Manajemen PT TBS Bantah Tuduhan Pencemaran
Menanggapi tuduhan pencemaran lingkungan, manajemen PT TBS membantah klaim tersebut. Nindra, perwakilan manajemen PT TBS, menyatakan bahwa foto-foto yang beredar terkait keruhnya air di Sungai Watalara sebenarnya merupakan gambar lama yang diambil dua tahun lalu, saat kegiatan pertambangan sedang berhenti.
“Foto yang beredar itu sudah lama, diambil dua tahun lalu. Waktu itu, aktivitas pertambangan kami sedang berhenti, dan keruhnya air bukan karena banjir, melainkan akibat curah hujan yang tinggi,” jelas Nindra.
Menurut Nindra, fenomena keruhnya air di Sungai Watalara dan pesisir pantai sekitar bukan hal baru. Ia menjelaskan bahwa keruhnya air di sungai dan muara saat hujan deras sudah terjadi sejak lama, bahkan sebelum adanya kegiatan pertambangan.
“Keruhnya air di Sungai Watalara dan pesisir pantai bukan hanya terjadi di area IUP kami, tetapi juga di pesisir IUP lain, yang menunjukkan bahwa hal ini lebih dipengaruhi oleh curah hujan yang tinggi,” sambungnya.
Nindra juga menegaskan bahwa PT TBS telah mematuhi kaidah pertambangan yang baik, termasuk pembuatan Check Dump dan pemantauan baku mutu air, yang diawasi oleh Kementerian Lingkungan Hidup dan Kehutanan (KLHK) secara online.
DPRD Sultra Akan Panggil PT TBS dan Telusuri Dugaan Kerugian Negara
Persoalan ini berlanjut ke ranah legislatif.

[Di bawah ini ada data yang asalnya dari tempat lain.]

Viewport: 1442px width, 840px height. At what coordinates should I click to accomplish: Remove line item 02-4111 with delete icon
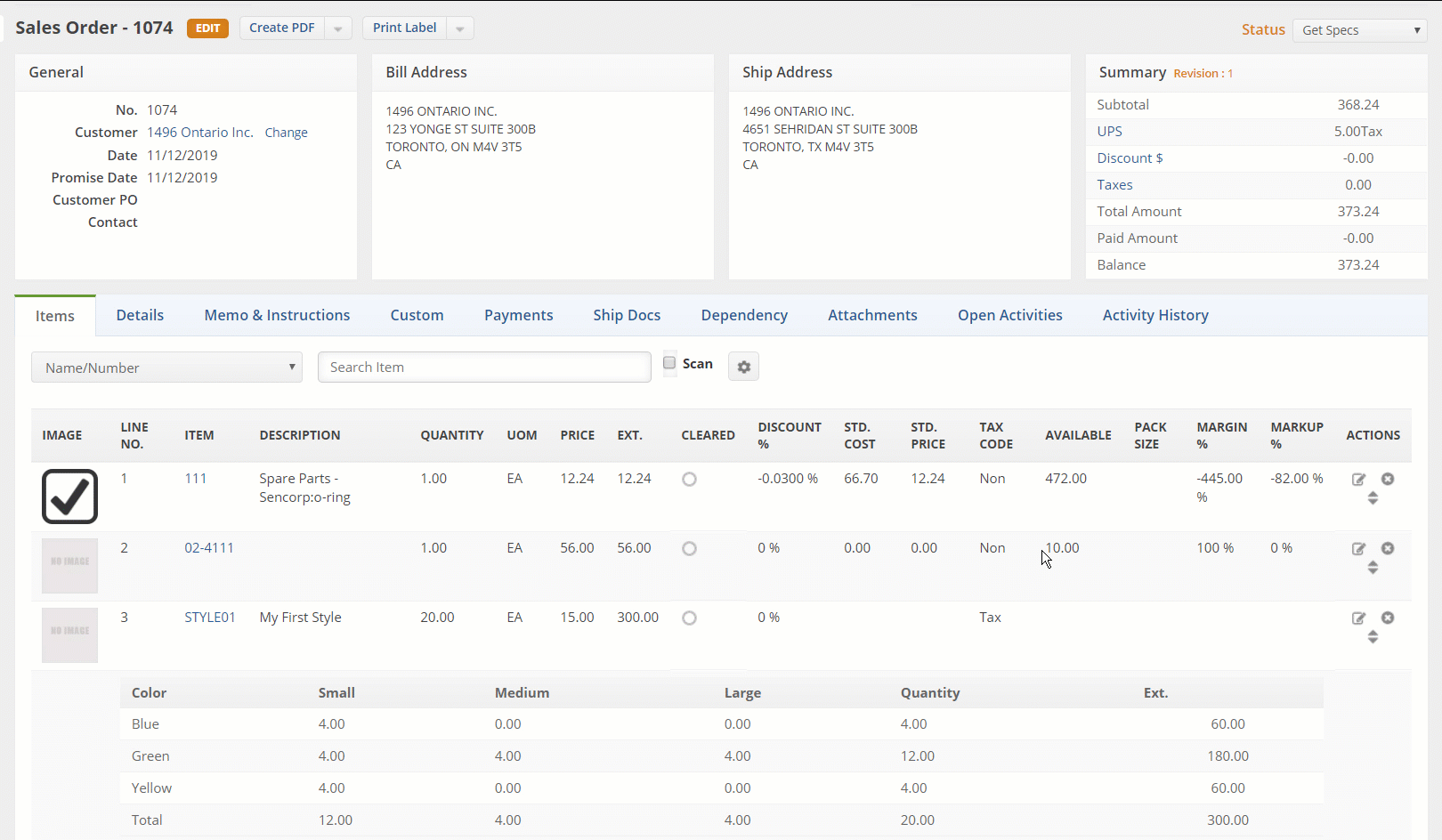coord(1388,548)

Anggota Komisi III DPRD Sultra, Suwandi Andi, menyatakan bahwa pihaknya akan memanggil manajemen PT TBS untuk memberikan klarifikasi mengenai dugaan pencemaran lingkungan yang terjadi di sekitar kawasan pertambangan. Suwandi juga menyoroti potensi kerugian negara akibat aktivitas pertambangan yang diduga merugikan sektor perpajakan.
“Kami akan memanggil pihak PT TBS yang beroperasi di Kabaena Selatan. Kami juga akan menindaklanjuti dugaan kerugian negara yang dapat mencapai ratusan miliar rupiah terkait sektor perpajakan,” ujar Suwandi saat menemui massa aksi Konsorsium Mahasiswa Sultra (Korum) di kantor DPRD Sultra.

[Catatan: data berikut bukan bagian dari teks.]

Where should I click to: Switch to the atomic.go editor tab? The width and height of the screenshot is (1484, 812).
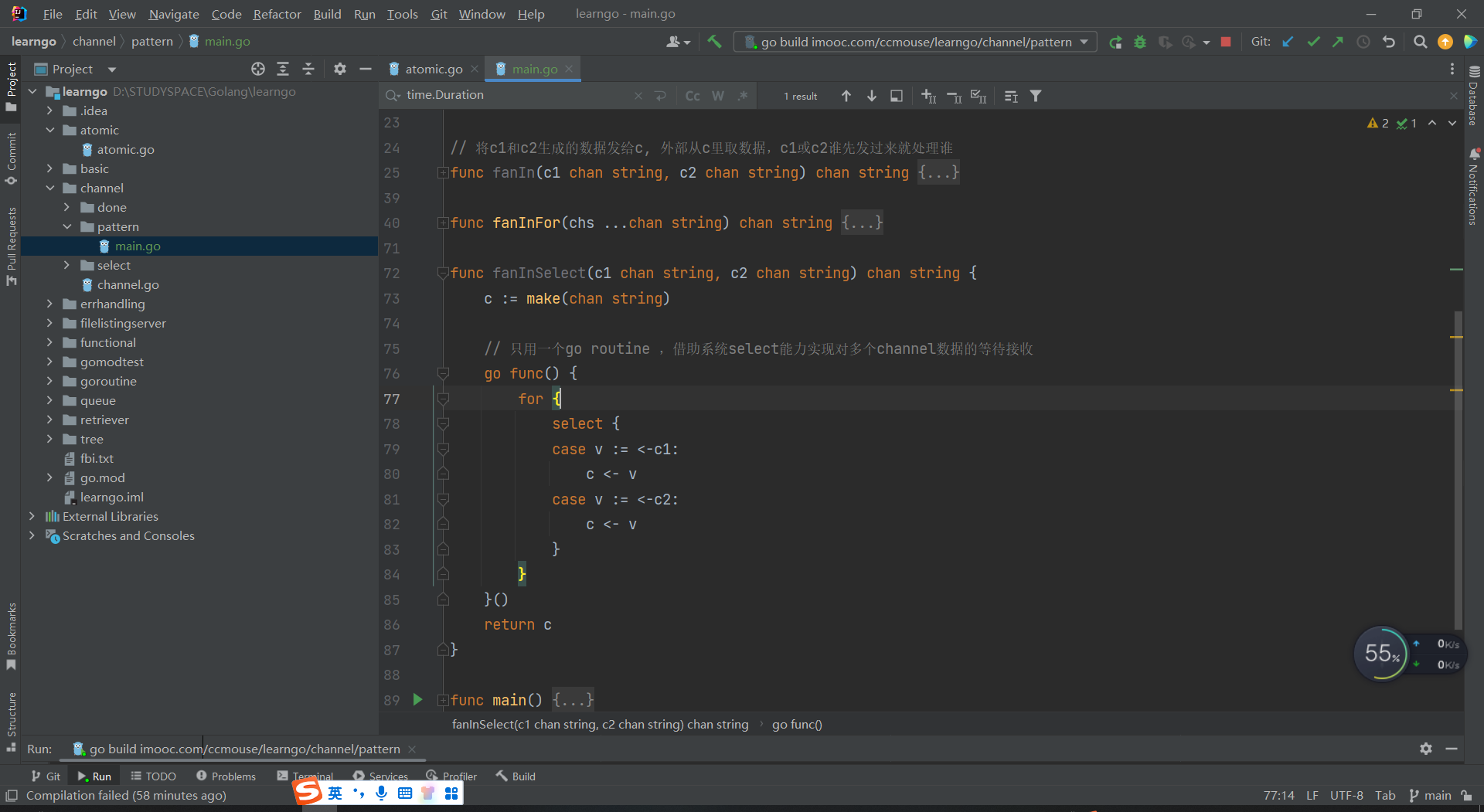point(433,69)
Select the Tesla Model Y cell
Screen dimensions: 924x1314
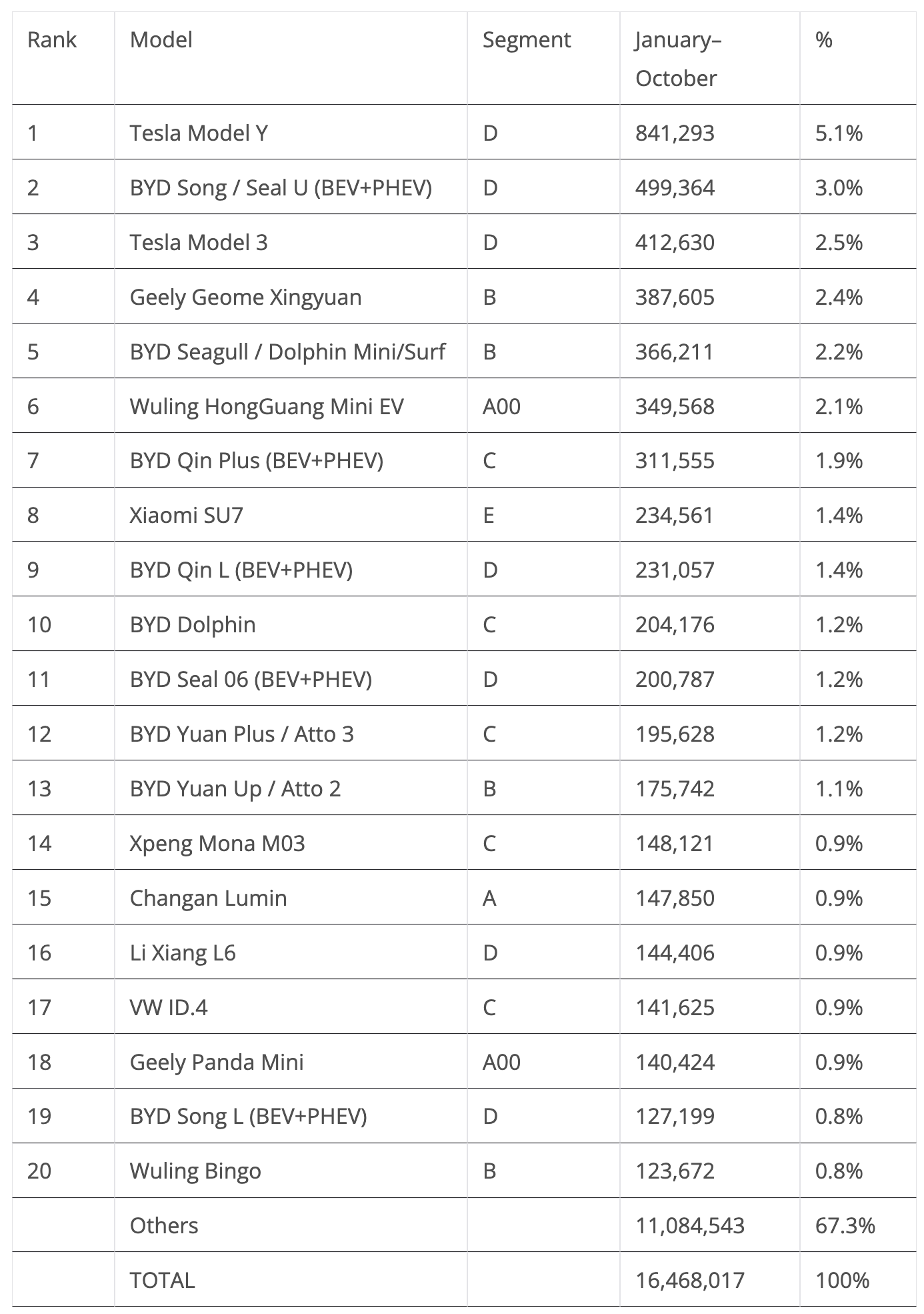199,133
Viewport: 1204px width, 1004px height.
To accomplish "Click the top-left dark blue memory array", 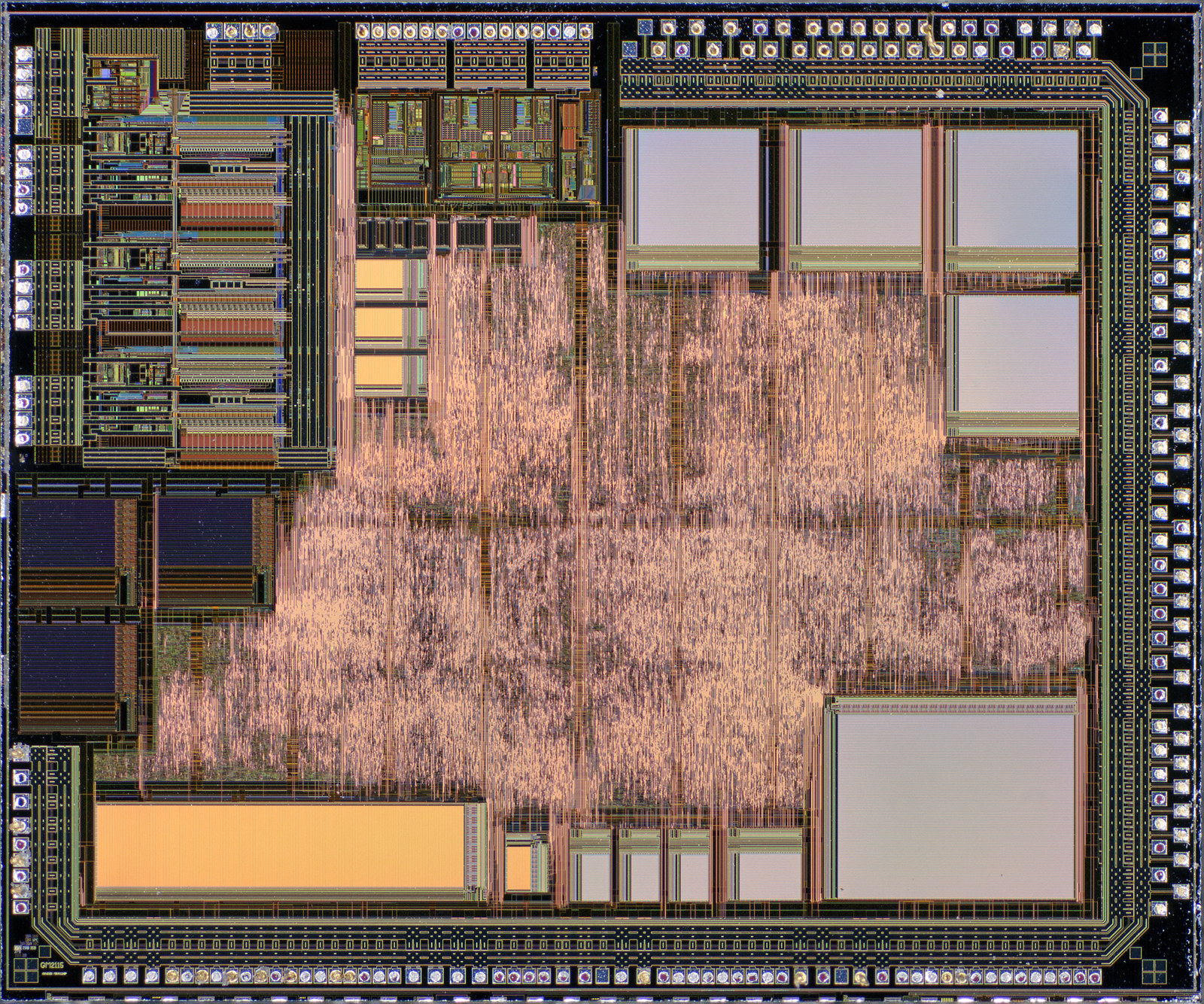I will point(68,533).
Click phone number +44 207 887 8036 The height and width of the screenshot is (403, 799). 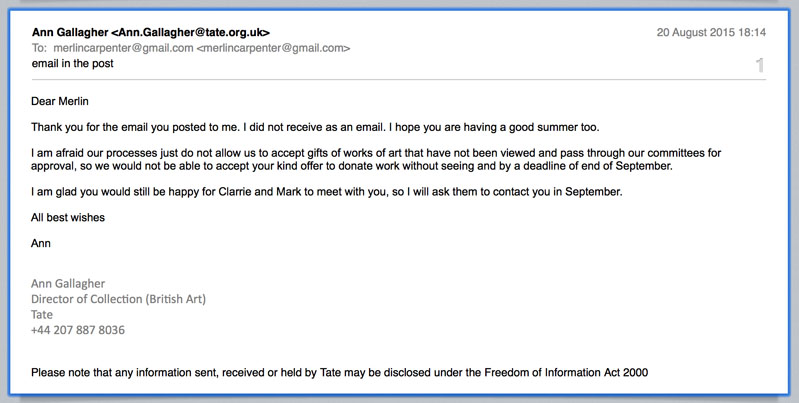(78, 330)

Selain itu, anggota Komisi III lainnya, Abdul Khalik, menegaskan pentingnya menelusuri dokumen Analisis Mengenai Dampak Lingkungan (AMDAL) yang disusun untuk PT TBS. Menurutnya, AMDAL seharusnya menjadi tanggung jawab moral bagi pihak yang menyusunnya, dan adanya potensi ketidaksepahaman antara pihak swasta dan independensi penyusunan AMDAL perlu menjadi perhatian serius.
“Kami akan menelusuri soal AMDAL PT TBS, karena ini terkait dengan tanggung jawab lingkungan yang harus dipertanggungjawabkan,” tegas Abdul Khalik.

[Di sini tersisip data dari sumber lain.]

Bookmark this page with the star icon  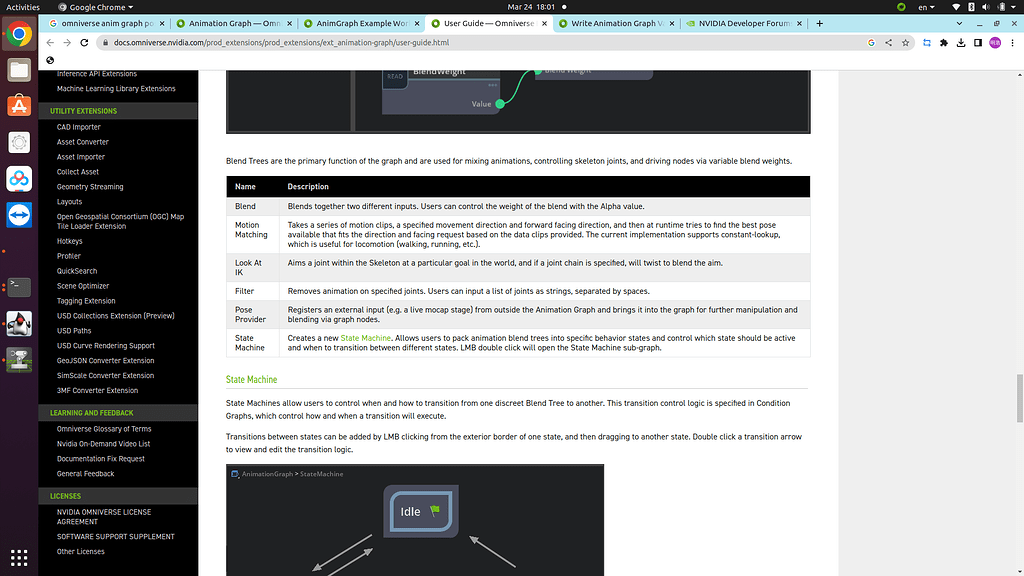tap(905, 43)
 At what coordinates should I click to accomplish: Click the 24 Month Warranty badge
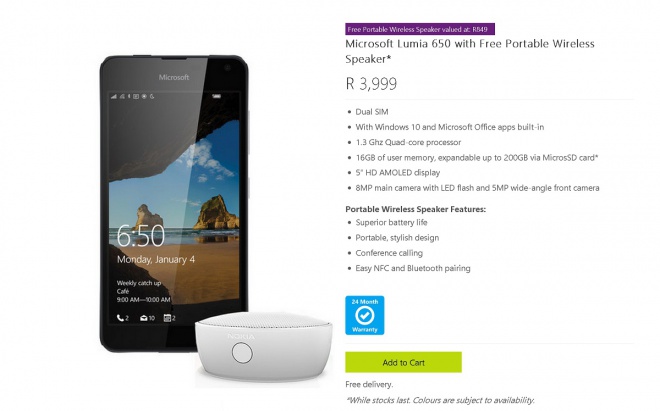click(365, 315)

Profil PT Tambang Bumi Sulawesi
PT Tambang Bumi Sulawesi adalah perusahaan tambang nikel yang memiliki Izin Usaha Pertambangan (IUP) dengan luas 1.533,00 hektare di Blok Watalara, Desa Pu’ununu. Perusahaan ini terdaftar dengan nomor perizinan 1134/1/IUP/PMDN/2022 dan beralamat di Jalan Pantai Indah Kapuk Komplek Toho E No. 11, Kelurahan Kamal Muara, Kecamatan Penjaringan, Kota Jakarta Utara.
Perusahaan ini dipimpin oleh Yaman Pakolo selaku Komisaris dan Basmala Septian Jaya sebagai Direktur.